Task item: Starting at the line with "Share Maria Lindström's post", retype each line exactly up to and including the final line of the records below.
____________________
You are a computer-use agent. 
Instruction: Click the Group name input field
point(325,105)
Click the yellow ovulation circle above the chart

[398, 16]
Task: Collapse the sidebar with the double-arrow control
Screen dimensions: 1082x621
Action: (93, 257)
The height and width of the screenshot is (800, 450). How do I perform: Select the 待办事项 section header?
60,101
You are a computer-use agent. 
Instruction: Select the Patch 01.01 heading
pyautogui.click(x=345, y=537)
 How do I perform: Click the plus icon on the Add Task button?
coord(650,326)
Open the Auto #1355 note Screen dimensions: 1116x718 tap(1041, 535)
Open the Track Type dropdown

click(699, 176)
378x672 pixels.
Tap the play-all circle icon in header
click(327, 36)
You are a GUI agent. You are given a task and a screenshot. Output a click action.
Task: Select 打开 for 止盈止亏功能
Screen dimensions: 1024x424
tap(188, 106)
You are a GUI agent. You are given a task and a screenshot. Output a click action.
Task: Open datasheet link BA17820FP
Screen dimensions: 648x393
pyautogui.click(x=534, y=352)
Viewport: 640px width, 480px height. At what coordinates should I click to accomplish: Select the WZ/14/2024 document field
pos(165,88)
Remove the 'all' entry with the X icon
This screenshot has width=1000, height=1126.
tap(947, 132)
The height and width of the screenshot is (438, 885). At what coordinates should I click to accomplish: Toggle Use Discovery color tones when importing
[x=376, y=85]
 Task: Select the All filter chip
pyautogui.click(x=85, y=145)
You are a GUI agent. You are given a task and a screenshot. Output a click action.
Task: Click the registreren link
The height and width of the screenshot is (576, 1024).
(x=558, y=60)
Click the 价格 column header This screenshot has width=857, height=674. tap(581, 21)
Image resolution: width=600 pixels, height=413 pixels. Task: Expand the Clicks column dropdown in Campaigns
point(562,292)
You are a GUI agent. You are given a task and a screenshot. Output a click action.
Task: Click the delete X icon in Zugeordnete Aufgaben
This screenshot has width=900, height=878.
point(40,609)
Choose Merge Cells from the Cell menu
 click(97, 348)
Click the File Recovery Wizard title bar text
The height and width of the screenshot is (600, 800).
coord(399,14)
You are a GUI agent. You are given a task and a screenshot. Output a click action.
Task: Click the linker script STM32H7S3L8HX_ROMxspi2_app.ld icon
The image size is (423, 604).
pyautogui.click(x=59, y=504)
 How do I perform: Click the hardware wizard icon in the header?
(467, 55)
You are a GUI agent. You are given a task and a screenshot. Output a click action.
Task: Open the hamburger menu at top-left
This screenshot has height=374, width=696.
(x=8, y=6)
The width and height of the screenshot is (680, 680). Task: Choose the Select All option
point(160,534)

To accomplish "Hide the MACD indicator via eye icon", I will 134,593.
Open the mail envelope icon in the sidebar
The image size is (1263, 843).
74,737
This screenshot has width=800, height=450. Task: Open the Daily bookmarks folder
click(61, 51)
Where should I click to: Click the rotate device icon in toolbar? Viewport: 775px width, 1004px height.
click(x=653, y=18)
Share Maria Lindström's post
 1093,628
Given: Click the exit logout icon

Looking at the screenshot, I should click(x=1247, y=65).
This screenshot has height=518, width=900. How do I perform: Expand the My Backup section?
____________________
Solution to the problem:
Share Maria Lindström's post
 1093,628
Given: Click the exit logout icon

Looking at the screenshot, I should click(x=1247, y=65).
This screenshot has height=518, width=900. How do I perform: Expand the My Backup section?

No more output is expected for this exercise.